Cano-Espinosa C, González G, Washko GR, Cazorla M, San José Estépar R. LOCALIZING IMAGE-BASED BIOMARKER REGRESSION WITHOUT TRAINING MASKS: A NEW APPROACH TO BIOMARKER DISCOVERY. Proc IEEE Int Symp Biomed Imaging 2019;2019:679-682.

Date Published:

2019 Apr

Abstract:

Biomarker inference from biomedical images is one of the main tasks of medical image analysis. Standard techniques follow a segmentation-and-measure strategy, where the structure is first segmented and then the measurement is performed. Recent work has shown that such strategy could be replaced by a direct regression of the biomarker value in using regression networks. While achieving high correlation coefficients, such techniques operate as a 'black-box', not offering quality-control images. We present a methodology to regress the biomarker from the image while simultaneously computing the quality control image.

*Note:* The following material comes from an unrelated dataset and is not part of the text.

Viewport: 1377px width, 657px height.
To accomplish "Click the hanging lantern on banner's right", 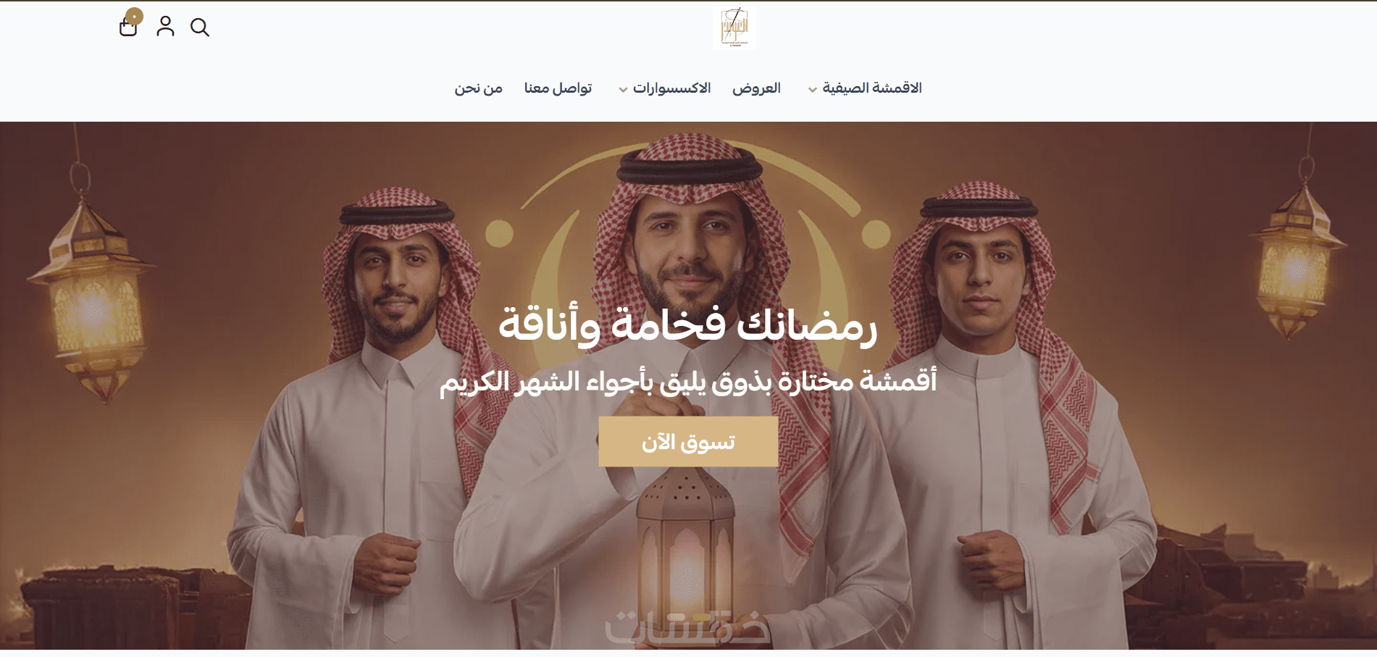I will [x=1297, y=254].
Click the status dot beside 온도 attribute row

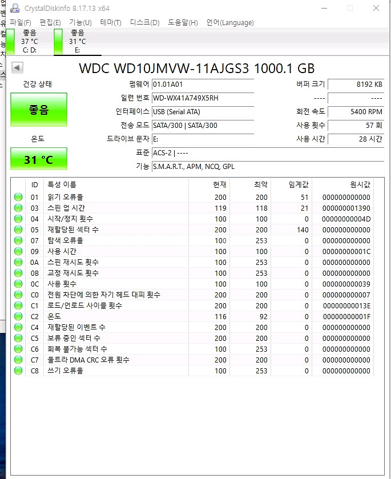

Our proposed methodology does not require segmentation masks for training, but infers the segmentations directly from the pixels that used to compute the biomarker value. The network proposed consists of two steps: a segmentation method to an unknown reference and a summation method for the biomarker estimation. The network is optimized using a dual loss function, L2 for the biomarkers and an L1 to enforce sparsity. We showcase our methodology in the problem of pectoralis muscle area (PMA) and subcutaneous fat area (SFA) inference in a single slice from chest-CT images. We use a database of 7000 cases to which only the value of the biomarker is known for training and a test set of 3000 cases with both, biomarkers and segmentations. We achieve a correlation coefficient of 0.97 for PMA and 0.98 for SFA with respect to the reference standard. The average DICE coefficient is of 0.88 (PMA) and 0.89 (SFA). Comparing with standard segment-and-measure techniques, we achieve the same correlation for the biomarkers but smaller DICE coefficients in segmentation. Such is of little surprise, since segmentation networks are the upper limit of performance achievable, and we are not using segmentation masks for training. We can conclude that it is possible to infer segmentation masks from biomarker regression networks.